» ASSIGNMENT
Lines below starting with the line with "The height and width of the screenshot is (696, 391)." and going on through the line with "Given: Start recording a voice message" must be output exactly; the rest of the records must be left out.
DATASET section start
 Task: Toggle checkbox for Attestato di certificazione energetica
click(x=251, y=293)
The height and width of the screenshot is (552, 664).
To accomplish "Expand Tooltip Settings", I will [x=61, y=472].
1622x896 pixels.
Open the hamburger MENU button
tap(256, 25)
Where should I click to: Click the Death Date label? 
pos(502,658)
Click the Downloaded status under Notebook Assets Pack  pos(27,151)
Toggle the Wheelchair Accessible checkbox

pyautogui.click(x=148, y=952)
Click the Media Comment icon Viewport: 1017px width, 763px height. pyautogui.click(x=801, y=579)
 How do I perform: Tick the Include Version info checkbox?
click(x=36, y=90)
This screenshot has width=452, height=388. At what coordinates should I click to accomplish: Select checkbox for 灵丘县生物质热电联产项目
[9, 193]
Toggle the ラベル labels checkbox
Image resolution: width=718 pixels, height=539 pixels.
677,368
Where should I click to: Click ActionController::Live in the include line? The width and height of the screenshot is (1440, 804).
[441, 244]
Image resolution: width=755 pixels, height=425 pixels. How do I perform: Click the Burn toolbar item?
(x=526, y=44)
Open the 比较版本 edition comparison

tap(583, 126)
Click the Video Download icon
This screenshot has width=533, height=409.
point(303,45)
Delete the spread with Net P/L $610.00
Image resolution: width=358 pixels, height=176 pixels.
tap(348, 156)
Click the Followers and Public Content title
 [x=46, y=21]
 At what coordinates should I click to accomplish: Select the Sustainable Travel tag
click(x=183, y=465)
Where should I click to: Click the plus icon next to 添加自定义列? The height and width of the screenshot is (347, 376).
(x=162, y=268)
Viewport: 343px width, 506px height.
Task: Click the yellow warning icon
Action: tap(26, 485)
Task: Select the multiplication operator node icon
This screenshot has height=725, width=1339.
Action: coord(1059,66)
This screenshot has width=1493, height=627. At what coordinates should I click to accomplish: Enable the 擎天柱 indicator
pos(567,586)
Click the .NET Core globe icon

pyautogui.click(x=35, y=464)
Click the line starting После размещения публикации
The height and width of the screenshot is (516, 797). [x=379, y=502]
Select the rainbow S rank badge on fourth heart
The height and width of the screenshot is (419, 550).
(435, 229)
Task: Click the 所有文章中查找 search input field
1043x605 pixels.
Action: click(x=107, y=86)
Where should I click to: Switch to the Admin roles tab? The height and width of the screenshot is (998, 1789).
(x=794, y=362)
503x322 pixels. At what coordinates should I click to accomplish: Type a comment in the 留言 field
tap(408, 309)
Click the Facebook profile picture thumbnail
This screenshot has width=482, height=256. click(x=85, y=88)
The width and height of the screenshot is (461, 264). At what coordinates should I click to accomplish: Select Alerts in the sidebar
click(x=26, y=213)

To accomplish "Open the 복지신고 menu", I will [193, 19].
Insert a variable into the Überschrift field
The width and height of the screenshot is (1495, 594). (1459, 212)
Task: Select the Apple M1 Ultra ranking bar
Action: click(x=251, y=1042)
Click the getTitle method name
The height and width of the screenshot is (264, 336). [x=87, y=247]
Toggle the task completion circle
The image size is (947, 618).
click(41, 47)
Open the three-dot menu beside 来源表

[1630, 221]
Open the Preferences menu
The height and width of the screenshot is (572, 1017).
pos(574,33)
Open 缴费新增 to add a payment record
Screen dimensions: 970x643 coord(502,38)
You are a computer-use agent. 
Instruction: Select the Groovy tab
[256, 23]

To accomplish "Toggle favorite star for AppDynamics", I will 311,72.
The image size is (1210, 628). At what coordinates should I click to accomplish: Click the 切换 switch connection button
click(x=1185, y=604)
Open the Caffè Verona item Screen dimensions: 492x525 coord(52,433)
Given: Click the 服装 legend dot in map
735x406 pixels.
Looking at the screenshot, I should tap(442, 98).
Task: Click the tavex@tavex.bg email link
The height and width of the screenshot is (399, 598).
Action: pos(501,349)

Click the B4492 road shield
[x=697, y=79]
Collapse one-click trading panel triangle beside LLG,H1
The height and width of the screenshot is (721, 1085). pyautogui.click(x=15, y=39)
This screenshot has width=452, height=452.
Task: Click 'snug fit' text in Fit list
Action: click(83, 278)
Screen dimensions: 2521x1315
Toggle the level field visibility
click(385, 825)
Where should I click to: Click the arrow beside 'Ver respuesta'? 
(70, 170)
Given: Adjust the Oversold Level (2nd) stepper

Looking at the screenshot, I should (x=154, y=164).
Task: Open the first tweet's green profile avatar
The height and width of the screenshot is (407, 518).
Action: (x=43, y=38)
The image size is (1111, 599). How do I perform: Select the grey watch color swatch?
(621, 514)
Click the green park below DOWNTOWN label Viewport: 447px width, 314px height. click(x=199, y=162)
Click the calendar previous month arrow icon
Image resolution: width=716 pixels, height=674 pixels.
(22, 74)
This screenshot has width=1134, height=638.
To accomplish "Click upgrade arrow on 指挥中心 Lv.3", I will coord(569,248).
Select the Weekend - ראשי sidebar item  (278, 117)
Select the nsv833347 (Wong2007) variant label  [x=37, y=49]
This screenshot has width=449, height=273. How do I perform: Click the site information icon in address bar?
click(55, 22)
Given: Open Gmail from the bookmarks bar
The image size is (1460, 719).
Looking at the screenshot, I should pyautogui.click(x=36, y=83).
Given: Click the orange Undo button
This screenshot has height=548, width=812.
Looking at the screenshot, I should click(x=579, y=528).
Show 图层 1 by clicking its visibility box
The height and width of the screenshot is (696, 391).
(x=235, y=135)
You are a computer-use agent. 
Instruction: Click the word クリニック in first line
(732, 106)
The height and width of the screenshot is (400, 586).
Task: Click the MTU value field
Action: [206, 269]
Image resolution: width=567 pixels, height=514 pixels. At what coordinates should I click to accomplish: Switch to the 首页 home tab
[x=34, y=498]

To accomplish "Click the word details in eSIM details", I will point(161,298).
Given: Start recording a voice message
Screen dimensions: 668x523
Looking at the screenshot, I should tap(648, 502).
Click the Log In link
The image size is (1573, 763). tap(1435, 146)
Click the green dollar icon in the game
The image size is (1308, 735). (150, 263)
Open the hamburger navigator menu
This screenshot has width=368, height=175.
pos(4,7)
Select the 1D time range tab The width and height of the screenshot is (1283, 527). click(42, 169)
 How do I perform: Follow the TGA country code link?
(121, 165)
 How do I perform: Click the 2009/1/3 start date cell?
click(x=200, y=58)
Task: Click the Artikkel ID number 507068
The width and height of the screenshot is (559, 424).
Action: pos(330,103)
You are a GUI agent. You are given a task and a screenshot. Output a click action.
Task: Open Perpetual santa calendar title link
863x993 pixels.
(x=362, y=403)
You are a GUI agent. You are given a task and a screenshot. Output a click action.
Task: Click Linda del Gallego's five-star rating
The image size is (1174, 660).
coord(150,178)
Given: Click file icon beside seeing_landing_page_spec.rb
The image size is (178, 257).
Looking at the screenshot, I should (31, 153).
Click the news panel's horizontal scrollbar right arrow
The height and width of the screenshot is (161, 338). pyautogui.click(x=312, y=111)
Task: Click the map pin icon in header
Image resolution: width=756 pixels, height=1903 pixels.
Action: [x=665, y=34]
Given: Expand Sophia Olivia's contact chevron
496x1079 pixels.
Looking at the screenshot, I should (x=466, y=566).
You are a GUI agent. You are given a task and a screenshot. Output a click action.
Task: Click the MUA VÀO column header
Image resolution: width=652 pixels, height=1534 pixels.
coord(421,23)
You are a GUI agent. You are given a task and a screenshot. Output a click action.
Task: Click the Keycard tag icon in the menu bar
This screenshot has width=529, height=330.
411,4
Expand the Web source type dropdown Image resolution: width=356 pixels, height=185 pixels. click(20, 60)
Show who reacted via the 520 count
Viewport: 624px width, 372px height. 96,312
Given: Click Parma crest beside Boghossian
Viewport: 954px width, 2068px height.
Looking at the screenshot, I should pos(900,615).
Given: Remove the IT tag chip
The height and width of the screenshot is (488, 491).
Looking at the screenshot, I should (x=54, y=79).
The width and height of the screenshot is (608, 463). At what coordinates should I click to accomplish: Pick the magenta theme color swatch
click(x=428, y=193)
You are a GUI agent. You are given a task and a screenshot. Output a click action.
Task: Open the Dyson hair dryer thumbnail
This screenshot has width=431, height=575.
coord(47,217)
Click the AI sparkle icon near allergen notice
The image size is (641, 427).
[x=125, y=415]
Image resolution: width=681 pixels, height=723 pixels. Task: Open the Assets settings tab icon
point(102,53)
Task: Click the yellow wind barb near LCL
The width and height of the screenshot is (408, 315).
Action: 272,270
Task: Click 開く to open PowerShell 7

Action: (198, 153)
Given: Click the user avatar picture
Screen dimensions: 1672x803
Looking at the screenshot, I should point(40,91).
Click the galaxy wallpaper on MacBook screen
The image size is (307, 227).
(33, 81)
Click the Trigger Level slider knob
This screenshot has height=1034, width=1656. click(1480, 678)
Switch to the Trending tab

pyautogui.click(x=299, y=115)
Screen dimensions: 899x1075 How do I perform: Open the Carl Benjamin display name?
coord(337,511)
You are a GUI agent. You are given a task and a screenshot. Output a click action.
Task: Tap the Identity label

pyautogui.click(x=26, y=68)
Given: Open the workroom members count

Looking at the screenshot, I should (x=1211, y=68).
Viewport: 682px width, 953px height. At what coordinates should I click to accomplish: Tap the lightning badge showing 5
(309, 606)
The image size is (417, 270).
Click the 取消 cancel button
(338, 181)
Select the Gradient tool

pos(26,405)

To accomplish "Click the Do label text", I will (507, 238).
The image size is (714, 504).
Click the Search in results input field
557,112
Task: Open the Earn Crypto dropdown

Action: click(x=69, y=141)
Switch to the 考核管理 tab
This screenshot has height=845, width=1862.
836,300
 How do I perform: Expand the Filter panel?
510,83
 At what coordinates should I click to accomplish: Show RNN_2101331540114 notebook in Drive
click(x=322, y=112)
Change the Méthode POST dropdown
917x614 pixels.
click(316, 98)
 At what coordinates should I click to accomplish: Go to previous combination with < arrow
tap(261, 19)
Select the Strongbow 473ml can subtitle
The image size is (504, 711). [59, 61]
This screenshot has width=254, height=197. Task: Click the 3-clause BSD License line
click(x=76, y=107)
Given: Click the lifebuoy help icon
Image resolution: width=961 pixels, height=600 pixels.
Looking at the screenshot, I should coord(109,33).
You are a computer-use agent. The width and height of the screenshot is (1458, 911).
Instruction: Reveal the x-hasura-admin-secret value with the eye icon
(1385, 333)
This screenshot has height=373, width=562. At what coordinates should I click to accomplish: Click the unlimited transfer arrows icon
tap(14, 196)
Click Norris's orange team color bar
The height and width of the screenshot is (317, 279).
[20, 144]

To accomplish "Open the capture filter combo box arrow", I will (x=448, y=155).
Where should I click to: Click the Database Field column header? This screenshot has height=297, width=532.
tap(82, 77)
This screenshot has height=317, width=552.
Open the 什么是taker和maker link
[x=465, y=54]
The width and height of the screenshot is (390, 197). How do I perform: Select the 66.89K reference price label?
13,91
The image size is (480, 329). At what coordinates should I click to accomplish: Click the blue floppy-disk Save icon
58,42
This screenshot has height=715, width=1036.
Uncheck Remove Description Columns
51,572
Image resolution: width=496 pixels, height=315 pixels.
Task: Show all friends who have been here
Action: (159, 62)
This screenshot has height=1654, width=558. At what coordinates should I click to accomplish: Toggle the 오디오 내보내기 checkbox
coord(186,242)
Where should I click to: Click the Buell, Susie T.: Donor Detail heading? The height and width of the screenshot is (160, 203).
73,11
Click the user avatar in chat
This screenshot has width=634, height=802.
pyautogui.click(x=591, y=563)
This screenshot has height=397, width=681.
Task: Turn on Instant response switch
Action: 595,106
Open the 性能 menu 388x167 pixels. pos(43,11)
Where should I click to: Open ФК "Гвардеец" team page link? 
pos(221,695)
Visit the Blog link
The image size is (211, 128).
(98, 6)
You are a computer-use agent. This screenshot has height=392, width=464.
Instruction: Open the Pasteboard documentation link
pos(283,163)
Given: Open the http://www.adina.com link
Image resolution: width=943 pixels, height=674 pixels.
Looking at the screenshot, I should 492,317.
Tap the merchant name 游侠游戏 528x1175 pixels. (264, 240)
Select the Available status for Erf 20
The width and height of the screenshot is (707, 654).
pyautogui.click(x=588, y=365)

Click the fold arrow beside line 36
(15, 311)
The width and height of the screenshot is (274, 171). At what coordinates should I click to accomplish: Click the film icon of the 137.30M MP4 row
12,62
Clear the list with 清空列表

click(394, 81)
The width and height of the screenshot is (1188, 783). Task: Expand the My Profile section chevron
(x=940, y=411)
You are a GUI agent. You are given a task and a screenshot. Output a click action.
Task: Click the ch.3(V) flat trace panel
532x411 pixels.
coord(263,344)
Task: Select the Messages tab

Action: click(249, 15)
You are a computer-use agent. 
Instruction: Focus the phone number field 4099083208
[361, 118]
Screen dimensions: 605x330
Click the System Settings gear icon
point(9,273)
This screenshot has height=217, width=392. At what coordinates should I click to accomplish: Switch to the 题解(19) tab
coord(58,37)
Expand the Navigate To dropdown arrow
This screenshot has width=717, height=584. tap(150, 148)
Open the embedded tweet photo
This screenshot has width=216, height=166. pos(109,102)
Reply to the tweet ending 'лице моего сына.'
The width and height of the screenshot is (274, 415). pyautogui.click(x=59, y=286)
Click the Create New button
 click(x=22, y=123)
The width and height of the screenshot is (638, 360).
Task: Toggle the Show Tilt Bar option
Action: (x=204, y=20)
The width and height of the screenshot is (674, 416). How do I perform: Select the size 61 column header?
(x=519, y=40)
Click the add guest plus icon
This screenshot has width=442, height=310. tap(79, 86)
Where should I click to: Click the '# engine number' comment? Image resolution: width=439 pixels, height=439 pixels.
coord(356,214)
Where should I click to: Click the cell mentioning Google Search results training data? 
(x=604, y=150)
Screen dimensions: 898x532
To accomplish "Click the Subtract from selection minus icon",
DATASET section end
» ANSWER AREA
The height and width of the screenshot is (696, 391).
(x=235, y=135)
You are a computer-use agent. 
Instruction: Click the word クリニック in first line
(732, 106)
The height and width of the screenshot is (400, 586).
Task: Click the MTU value field
Action: [206, 269]
Image resolution: width=567 pixels, height=514 pixels. At what coordinates should I click to accomplish: Switch to the 首页 home tab
[x=34, y=498]

To accomplish "Click the word details in eSIM details", I will point(161,298).
Given: Start recording a voice message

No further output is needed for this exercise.